For the account of the circumstances attending the fall of this meteorite I am indebted to Mr. George Osborne, at that time Resident at the Busti Station, to whose care science owes the preservation of the stone that fell there. He presented it to the East-India Company, and for several years it stood in the Library of the India House. It was presented to the British Museum when Lord Halifax was Secretary of State for India, by the Secretary of State in Council. Mr. Osborne describes the fall as having taken place at 10h 10m AM, announcing itself by a sudden explosion much louder and of a more detonating character than an ordinary thunderclap, increasing in intensity towards its termination. There was no trace of cloud in the sky, and the report lasted for a time that Mr. Osborne estimated at from three to five minutes. At Busti the report was not accompanied by the effects of concussion, while at Goruckpur it shook the glass and doors in the houses, the sound appearing at the latter station to approach in a direction from WNW. At Busti it seemed to one facing the north to come from the zenith; and though heard so loudly at Busti, and apparently still more loudly at Goruckpur, it was not noticed at a station thirty miles west of Busti. The course of the stone was probably a north-easterly to a south-westerly one, the explosion that shattered it having occurred soon after it had passed the longitude of Goruckpur. The stones fell at a place six miles south of Busti, and Mr. Osborne obtained a small one weighing about three pounds. How many fell was not ascertained, but all the others have been lost sight of, Mr. Osborne having in vain endeavoured to obtain a second.

The aspect of the specimen of this aerolite which Mr. Osborne preserved is in many respects very similar to the stone that fell at Bishopville, in South Carolina, USA, on the 25th of March, 1843. The form and actual size of the stone are represented in Plate 2, in which two views from opposite points are given, the orientation being shown by the position of the letters A, B, C, D in the two views. The crust which coated the larger part of the stone was exceptional in character. At the flat end this crust was of a dark yellowish brown, with a few yellowish-white porphyritic-looking patches where the brown crust was thinner. In the large hollow portion on one side, near to C in the lower view, a yellowish enamel mingled with a very dark grey enamel is also relieved by white markings like the white felspar of a porphyry. In other places these white or yellowish-white markings, with their angular but unsymmetrical outlines, are seen sharply contrasted with the black-grey enamel only. It is difficult to connect the outlines of these porphyry-like markings with those of crystals of any mineral underlying them. Over augite and enstatite alike, where they occur in this stone, the crust seems to be similar in its features. I can only suppose the natural hue of the crust, due to the fusion of the silicates, to be a pale yellow; but that the metallic nickeliferous iron, found here and there in grains of considerable size, has, during the fusion and dispersion of the outer parts of the stone in its career through the air, fused down with portions of the silicates into a dark and perhaps more fusible enamel that has mixed unevenly as it flowed over the less fluid glass of the silicate. The enamel, it should be added, has generally vesicular appearances when seen under a high power, as if gases had escaped from it during its fusion.

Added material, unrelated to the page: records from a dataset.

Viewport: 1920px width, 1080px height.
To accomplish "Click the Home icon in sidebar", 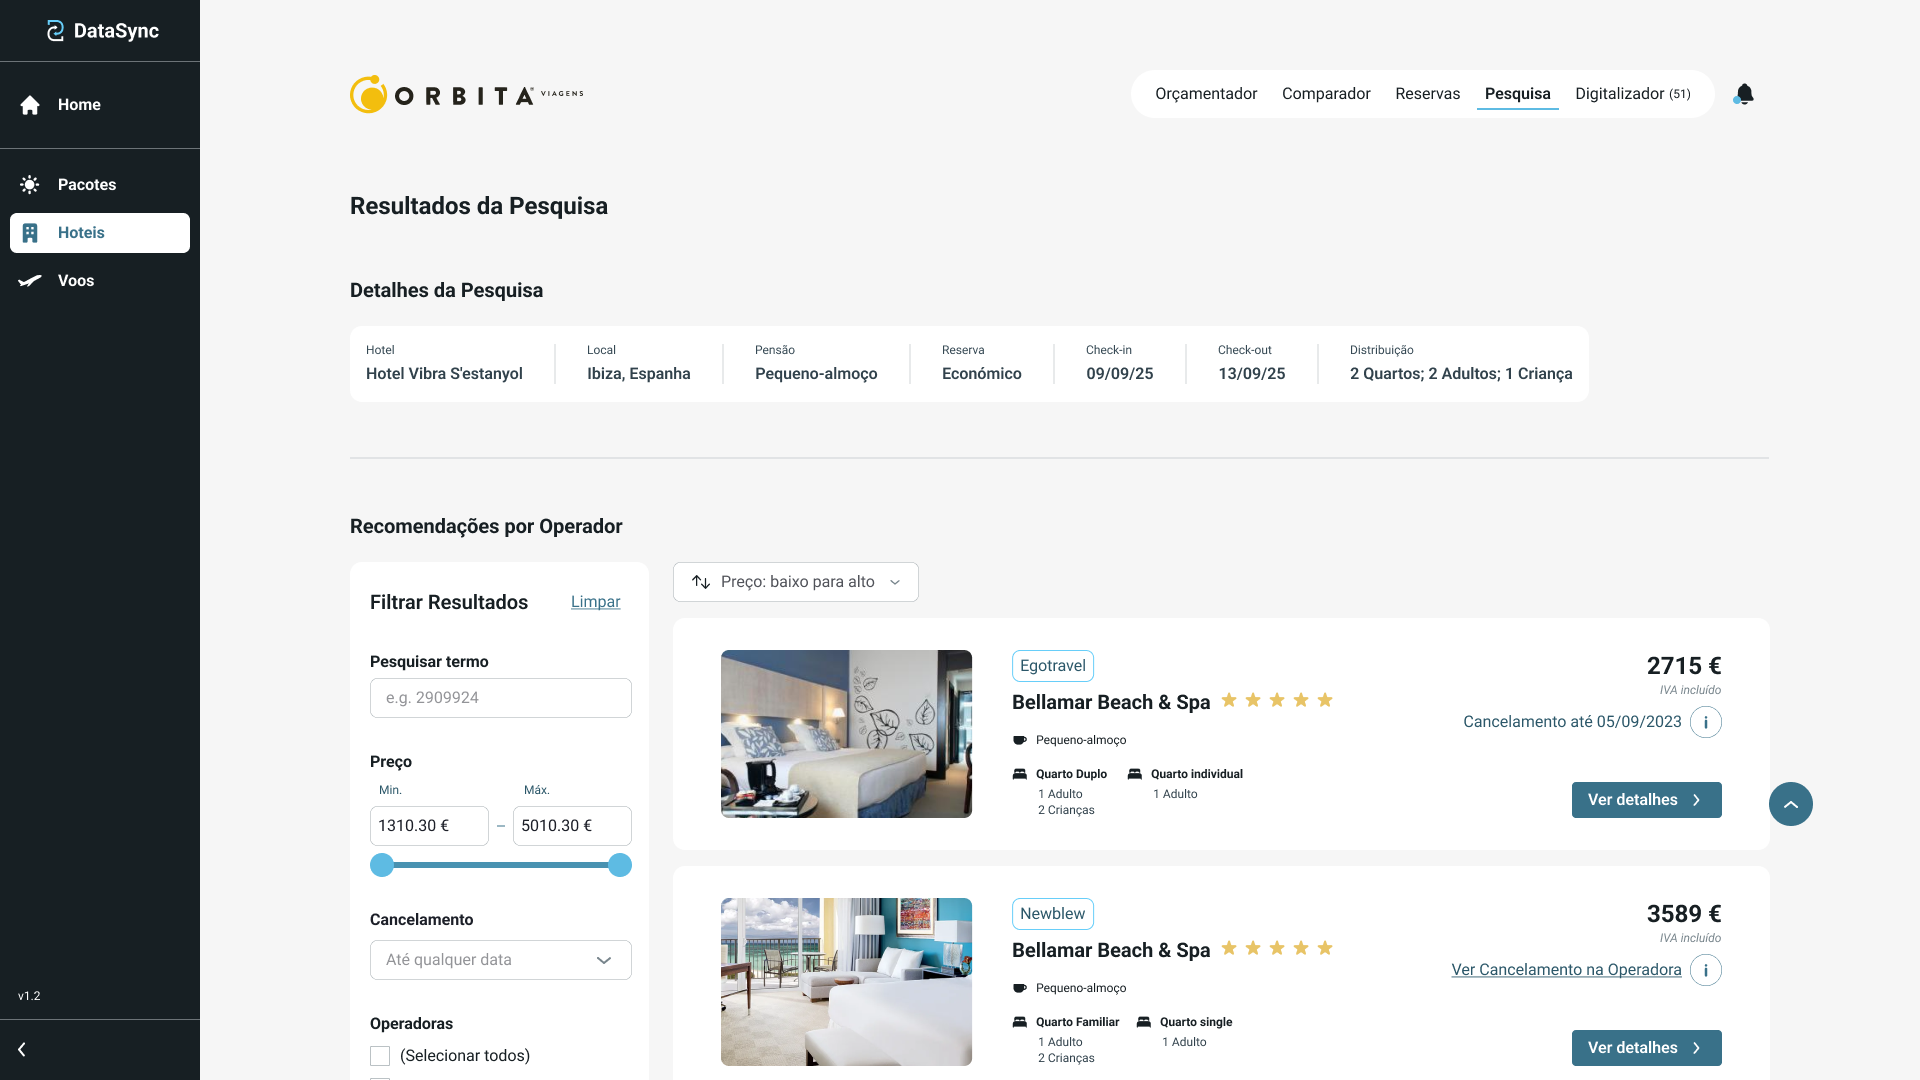I will pos(30,105).
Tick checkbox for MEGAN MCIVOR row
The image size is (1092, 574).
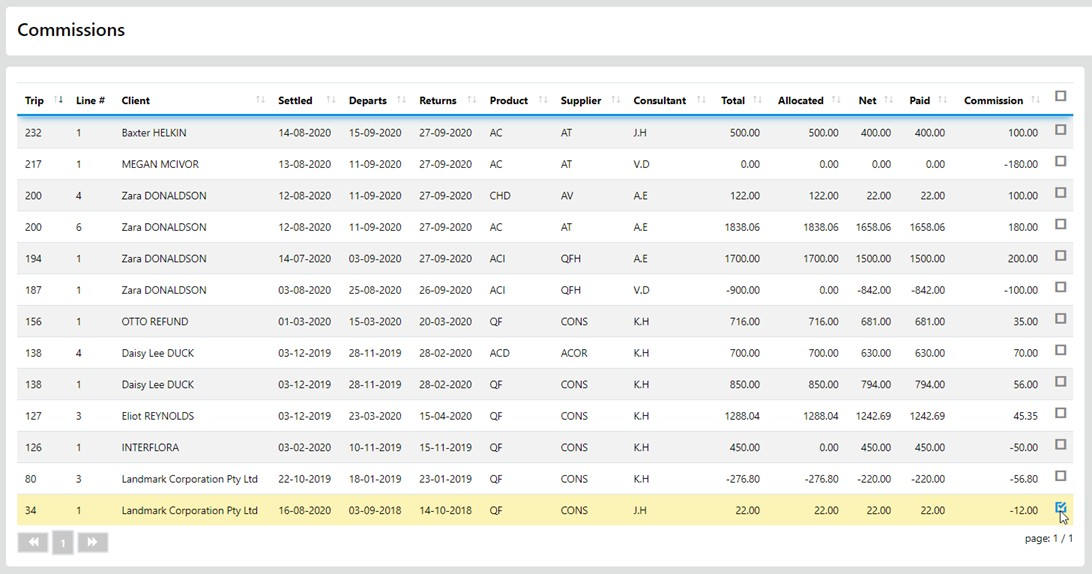click(1061, 162)
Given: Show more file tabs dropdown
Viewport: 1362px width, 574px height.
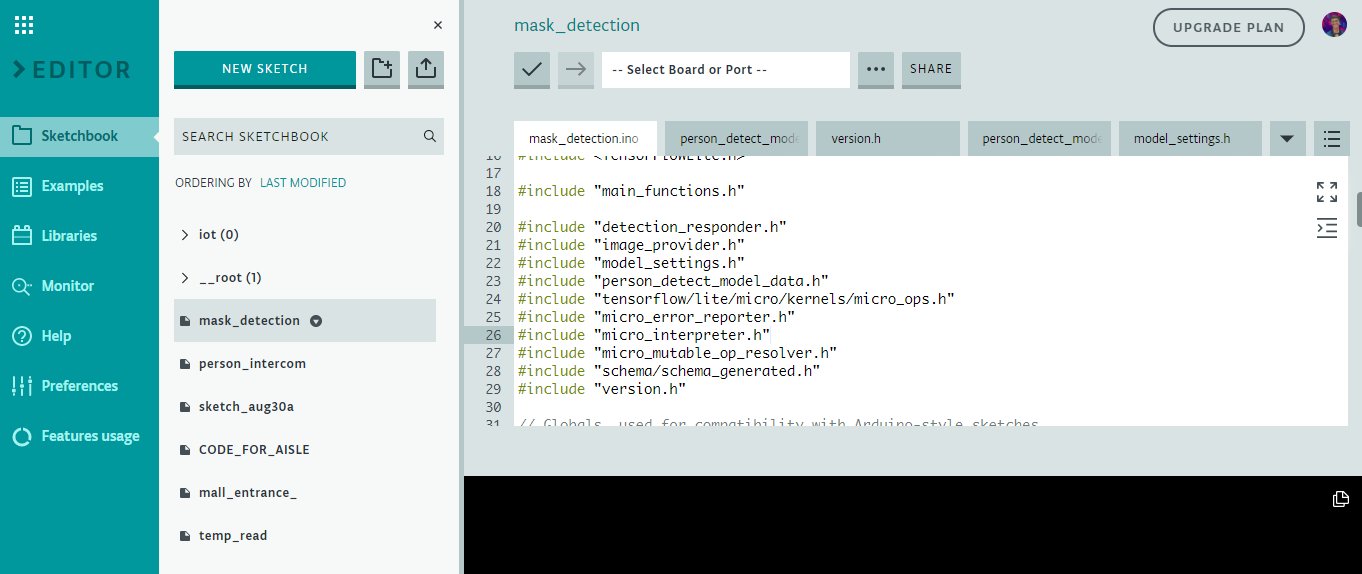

One end of the meteorite presented a remarkable feature; small round chestnut-brown spherules, coated with yellowish-white fused silicate, stood out from a well-defined nodule that was imbedded in this portion of the stone near N in the upper view. In these small spherules there might in one or two places be seen, with a lens, minute octahedral crystals with the lustre and colour of gold. These two minerals seemed scarcely to have been affected by the heat that fused the silicates in which they are imbedded, and which protected their surfaces from the action of the atmospheric oxygen; but in one or two cases the crust at these spots was rendered darker in colour by the influence of the nodule it covered.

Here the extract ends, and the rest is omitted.